# Task prompt
Copy out the listing below word for word, starting at its first line and ending at the line that contains "should pyautogui.click(x=2037, y=83).". Include both of those lines.

# Material shown
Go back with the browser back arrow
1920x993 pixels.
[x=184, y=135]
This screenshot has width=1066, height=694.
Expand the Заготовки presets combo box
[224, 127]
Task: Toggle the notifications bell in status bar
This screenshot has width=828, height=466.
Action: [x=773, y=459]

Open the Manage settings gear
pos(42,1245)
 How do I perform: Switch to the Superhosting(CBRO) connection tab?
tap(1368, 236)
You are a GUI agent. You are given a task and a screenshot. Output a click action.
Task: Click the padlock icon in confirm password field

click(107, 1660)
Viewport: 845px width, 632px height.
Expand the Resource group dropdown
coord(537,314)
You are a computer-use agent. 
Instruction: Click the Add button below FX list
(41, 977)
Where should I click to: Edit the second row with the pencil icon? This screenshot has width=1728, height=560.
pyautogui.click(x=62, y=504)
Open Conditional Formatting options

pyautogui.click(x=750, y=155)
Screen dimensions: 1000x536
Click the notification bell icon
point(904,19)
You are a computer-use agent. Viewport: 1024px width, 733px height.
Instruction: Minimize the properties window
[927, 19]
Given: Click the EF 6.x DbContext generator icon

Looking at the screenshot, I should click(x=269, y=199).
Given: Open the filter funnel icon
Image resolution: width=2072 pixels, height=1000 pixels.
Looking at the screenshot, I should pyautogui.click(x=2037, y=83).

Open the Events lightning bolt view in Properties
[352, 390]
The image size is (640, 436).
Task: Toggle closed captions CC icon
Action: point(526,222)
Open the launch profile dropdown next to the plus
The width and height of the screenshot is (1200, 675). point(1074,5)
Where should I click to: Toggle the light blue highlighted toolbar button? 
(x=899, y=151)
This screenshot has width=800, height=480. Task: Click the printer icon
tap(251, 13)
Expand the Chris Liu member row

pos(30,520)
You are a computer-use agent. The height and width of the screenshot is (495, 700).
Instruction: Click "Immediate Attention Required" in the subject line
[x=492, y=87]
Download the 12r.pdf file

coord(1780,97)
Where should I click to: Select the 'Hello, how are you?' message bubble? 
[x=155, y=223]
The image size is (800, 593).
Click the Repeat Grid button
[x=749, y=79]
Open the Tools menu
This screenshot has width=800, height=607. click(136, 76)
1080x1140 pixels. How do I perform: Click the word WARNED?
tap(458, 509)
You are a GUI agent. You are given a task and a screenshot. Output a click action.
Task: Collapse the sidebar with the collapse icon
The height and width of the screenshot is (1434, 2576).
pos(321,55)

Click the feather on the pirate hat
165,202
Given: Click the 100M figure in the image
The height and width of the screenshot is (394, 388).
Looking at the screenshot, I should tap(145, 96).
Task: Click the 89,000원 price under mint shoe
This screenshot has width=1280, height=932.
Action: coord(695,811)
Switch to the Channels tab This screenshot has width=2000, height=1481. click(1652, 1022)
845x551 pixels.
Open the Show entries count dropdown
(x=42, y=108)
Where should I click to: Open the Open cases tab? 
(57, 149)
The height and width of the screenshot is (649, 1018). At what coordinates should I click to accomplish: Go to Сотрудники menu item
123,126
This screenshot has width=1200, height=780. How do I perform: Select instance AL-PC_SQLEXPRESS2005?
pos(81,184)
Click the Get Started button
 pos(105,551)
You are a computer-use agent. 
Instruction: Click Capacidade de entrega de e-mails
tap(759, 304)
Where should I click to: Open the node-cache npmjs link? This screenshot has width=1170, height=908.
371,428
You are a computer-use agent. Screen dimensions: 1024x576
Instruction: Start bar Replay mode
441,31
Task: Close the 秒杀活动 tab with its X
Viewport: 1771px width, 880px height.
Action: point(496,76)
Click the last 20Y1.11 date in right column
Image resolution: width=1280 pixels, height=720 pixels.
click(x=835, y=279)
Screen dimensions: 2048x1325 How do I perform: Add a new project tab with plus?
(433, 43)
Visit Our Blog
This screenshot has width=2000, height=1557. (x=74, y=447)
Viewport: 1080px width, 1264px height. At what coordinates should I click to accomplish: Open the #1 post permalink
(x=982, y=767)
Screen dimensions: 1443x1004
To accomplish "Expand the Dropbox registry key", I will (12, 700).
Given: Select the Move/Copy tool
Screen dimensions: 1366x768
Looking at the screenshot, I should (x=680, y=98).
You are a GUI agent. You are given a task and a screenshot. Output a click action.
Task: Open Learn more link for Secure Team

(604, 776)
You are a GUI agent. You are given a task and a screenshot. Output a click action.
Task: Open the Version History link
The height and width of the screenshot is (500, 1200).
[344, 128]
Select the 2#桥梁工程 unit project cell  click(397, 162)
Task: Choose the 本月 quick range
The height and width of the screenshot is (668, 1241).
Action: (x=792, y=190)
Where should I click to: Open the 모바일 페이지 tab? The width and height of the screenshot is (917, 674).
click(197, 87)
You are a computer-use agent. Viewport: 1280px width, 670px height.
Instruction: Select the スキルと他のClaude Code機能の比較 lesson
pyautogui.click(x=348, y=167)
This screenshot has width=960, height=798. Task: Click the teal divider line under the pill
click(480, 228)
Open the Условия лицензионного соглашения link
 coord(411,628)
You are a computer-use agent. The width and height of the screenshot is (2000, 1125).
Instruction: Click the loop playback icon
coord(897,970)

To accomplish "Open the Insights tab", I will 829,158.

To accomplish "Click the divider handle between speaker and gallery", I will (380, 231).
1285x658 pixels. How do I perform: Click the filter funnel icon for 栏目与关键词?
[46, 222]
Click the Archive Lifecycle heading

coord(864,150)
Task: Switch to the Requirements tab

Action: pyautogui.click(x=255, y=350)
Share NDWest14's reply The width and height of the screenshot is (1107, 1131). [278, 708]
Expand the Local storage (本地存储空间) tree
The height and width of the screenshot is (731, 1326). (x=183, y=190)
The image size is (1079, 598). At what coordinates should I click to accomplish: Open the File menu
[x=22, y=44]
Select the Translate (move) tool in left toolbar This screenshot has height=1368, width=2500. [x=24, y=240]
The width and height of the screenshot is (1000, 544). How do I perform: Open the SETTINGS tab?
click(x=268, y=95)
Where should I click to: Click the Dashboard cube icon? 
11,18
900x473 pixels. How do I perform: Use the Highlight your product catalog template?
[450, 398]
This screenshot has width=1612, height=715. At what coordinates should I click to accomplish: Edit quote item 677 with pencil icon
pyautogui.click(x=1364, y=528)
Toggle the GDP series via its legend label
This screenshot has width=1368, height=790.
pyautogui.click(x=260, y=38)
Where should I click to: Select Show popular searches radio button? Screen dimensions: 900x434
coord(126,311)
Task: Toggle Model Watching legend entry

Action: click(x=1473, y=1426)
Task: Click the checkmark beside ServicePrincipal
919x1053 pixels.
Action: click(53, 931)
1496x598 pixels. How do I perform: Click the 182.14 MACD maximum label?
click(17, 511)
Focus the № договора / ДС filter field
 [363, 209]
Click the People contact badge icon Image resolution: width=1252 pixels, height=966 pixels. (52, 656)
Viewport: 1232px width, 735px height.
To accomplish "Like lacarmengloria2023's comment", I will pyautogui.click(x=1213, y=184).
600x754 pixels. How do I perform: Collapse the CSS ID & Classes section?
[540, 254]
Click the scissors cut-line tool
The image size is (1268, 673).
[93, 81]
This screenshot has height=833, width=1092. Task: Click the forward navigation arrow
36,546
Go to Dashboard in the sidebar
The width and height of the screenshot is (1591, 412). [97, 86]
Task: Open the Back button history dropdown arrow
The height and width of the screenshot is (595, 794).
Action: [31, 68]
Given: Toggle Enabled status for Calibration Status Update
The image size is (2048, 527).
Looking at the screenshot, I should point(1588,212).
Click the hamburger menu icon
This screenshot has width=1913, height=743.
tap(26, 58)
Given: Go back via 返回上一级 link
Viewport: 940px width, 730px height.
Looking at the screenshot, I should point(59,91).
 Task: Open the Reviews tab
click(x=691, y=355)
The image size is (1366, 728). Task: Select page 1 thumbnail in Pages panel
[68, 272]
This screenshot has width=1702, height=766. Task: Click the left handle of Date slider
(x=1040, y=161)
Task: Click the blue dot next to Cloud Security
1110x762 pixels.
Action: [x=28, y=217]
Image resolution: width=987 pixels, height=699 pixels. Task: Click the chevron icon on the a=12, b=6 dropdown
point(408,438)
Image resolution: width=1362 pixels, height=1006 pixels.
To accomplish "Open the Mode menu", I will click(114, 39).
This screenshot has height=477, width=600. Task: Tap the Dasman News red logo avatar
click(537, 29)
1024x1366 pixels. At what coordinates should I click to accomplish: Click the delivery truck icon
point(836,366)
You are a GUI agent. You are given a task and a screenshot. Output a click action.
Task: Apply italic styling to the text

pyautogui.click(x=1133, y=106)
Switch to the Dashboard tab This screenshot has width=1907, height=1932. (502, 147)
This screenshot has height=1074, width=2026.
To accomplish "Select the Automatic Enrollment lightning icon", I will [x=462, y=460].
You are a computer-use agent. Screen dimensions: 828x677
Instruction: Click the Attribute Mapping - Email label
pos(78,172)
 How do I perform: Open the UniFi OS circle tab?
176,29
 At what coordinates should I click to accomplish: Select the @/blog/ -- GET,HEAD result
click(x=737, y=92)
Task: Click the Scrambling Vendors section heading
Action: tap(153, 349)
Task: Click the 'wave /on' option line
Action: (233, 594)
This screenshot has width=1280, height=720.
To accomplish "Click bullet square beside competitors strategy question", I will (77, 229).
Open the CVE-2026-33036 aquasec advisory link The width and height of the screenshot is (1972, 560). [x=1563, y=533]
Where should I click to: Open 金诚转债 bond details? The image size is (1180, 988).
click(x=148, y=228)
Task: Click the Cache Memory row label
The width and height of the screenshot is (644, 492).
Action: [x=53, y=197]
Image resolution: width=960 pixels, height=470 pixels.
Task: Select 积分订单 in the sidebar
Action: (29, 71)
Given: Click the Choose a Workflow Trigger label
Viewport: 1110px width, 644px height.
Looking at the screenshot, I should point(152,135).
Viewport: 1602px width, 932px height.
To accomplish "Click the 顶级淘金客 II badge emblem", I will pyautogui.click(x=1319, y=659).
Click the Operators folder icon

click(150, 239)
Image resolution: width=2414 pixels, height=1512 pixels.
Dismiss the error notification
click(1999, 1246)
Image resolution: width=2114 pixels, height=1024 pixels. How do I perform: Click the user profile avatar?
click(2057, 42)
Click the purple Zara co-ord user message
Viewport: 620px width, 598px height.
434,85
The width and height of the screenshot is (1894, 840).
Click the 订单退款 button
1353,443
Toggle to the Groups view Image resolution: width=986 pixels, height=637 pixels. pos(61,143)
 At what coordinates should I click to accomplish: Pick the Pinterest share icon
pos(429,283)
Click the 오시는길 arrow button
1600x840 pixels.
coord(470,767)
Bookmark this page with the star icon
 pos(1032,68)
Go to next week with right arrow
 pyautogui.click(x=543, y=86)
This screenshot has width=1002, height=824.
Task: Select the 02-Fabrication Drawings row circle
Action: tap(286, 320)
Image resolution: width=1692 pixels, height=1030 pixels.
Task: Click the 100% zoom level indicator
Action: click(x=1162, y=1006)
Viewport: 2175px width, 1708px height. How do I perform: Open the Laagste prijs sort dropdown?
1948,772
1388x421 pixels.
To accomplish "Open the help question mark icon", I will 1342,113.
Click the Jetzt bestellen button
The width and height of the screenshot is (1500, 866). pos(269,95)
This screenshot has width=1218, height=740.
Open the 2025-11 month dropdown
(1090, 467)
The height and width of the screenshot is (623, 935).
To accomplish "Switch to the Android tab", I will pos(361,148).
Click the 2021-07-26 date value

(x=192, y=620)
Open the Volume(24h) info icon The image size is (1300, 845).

# Solution to the exercise
Go back with the browser back arrow
1920x993 pixels.
[x=184, y=135]
This screenshot has width=1066, height=694.
Expand the Заготовки presets combo box
[224, 127]
Task: Toggle the notifications bell in status bar
This screenshot has width=828, height=466.
Action: [x=773, y=459]

Open the Manage settings gear
pos(42,1245)
 How do I perform: Switch to the Superhosting(CBRO) connection tab?
tap(1368, 236)
You are a GUI agent. You are given a task and a screenshot. Output a click action.
Task: Click the padlock icon in confirm password field

click(107, 1660)
Viewport: 845px width, 632px height.
Expand the Resource group dropdown
coord(537,314)
You are a computer-use agent. 
Instruction: Click the Add button below FX list
(41, 977)
Where should I click to: Edit the second row with the pencil icon? This screenshot has width=1728, height=560.
pyautogui.click(x=62, y=504)
Open Conditional Formatting options

pyautogui.click(x=750, y=155)
Screen dimensions: 1000x536
Click the notification bell icon
point(904,19)
You are a computer-use agent. Viewport: 1024px width, 733px height.
Instruction: Minimize the properties window
[927, 19]
Given: Click the EF 6.x DbContext generator icon

Looking at the screenshot, I should click(x=269, y=199).
Given: Open the filter funnel icon
Image resolution: width=2072 pixels, height=1000 pixels.
Looking at the screenshot, I should pyautogui.click(x=2037, y=83).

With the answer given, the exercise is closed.